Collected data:

··········

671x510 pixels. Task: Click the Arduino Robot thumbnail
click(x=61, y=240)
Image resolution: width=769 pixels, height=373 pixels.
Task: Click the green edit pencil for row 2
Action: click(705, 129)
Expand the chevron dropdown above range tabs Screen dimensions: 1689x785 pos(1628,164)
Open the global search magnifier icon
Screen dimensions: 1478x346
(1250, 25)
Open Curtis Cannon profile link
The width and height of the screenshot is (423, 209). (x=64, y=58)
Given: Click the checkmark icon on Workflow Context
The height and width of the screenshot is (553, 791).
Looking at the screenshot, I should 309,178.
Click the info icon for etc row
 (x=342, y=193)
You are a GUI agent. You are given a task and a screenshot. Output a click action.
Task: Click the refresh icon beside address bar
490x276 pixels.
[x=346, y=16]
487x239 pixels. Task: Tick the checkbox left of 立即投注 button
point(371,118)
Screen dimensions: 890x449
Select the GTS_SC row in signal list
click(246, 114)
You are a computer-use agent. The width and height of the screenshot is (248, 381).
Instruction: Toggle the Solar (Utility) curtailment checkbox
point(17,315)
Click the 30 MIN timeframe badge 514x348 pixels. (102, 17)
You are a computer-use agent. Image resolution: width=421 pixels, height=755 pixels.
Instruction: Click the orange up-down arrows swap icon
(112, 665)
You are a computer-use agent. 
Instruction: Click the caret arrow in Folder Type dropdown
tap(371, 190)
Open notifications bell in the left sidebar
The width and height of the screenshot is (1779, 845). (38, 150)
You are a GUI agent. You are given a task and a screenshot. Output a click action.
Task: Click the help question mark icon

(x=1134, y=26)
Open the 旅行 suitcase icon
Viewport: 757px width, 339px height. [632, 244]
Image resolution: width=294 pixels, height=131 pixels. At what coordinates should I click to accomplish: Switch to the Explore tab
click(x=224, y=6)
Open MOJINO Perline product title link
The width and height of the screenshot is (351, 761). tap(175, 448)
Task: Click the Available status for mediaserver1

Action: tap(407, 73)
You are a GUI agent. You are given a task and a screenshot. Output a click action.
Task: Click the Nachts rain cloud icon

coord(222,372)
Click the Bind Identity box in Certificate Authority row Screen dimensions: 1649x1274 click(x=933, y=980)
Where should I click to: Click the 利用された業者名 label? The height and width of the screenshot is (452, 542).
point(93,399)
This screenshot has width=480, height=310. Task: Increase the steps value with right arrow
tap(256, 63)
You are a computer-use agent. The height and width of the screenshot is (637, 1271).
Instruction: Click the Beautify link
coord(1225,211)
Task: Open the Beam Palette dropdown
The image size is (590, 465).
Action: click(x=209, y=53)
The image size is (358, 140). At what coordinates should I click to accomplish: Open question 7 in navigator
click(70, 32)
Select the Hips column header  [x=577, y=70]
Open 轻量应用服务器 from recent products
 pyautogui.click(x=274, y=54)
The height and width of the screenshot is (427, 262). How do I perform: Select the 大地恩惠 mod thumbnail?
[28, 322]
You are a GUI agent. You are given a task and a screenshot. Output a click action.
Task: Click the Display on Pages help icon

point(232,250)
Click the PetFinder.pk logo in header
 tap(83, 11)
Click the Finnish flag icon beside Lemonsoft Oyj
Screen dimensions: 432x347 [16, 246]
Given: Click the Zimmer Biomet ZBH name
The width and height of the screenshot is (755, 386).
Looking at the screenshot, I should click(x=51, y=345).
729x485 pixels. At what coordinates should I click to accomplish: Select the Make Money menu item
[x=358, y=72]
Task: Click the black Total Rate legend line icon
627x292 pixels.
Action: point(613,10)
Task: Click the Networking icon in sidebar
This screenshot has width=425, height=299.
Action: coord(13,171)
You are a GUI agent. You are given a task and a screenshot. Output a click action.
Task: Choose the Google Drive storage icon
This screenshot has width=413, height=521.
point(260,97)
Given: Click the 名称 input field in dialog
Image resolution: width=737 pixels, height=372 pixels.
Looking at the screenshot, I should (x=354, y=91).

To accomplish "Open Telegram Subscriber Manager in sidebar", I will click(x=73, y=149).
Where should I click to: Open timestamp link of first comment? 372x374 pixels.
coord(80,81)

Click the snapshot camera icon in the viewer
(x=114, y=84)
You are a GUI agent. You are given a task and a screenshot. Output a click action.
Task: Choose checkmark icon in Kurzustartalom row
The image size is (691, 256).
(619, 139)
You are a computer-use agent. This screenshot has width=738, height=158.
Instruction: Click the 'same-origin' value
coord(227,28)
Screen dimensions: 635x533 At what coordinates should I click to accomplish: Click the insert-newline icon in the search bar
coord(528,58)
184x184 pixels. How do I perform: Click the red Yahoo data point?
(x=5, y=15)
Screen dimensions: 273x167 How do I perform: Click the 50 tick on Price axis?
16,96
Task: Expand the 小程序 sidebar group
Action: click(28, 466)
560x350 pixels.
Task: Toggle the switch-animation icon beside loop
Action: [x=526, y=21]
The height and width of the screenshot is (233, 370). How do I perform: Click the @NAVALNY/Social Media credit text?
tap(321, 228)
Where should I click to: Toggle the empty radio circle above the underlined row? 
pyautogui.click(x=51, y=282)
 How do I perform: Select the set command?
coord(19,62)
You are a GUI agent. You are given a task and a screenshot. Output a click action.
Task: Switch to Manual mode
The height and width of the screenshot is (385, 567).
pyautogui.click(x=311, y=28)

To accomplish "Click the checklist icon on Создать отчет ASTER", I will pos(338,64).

··········

EXERCISE REQUIREMENTS: Could you write out, unchanged, the line with "Instruction: Click the 'same-origin' value" and every line after it in the data above?

ANSWER SECTION:
Instruction: Click the 'same-origin' value
coord(227,28)
Screen dimensions: 635x533 At what coordinates should I click to accomplish: Click the insert-newline icon in the search bar
coord(528,58)
184x184 pixels. How do I perform: Click the red Yahoo data point?
(x=5, y=15)
Screen dimensions: 273x167 How do I perform: Click the 50 tick on Price axis?
16,96
Task: Expand the 小程序 sidebar group
Action: click(28, 466)
560x350 pixels.
Task: Toggle the switch-animation icon beside loop
Action: [x=526, y=21]
The height and width of the screenshot is (233, 370). How do I perform: Click the @NAVALNY/Social Media credit text?
tap(321, 228)
Where should I click to: Toggle the empty radio circle above the underlined row? 
pyautogui.click(x=51, y=282)
 How do I perform: Select the set command?
coord(19,62)
You are a GUI agent. You are given a task and a screenshot. Output a click action.
Task: Switch to Manual mode
The height and width of the screenshot is (385, 567).
pyautogui.click(x=311, y=28)

To accomplish "Click the checklist icon on Создать отчет ASTER", I will pos(338,64).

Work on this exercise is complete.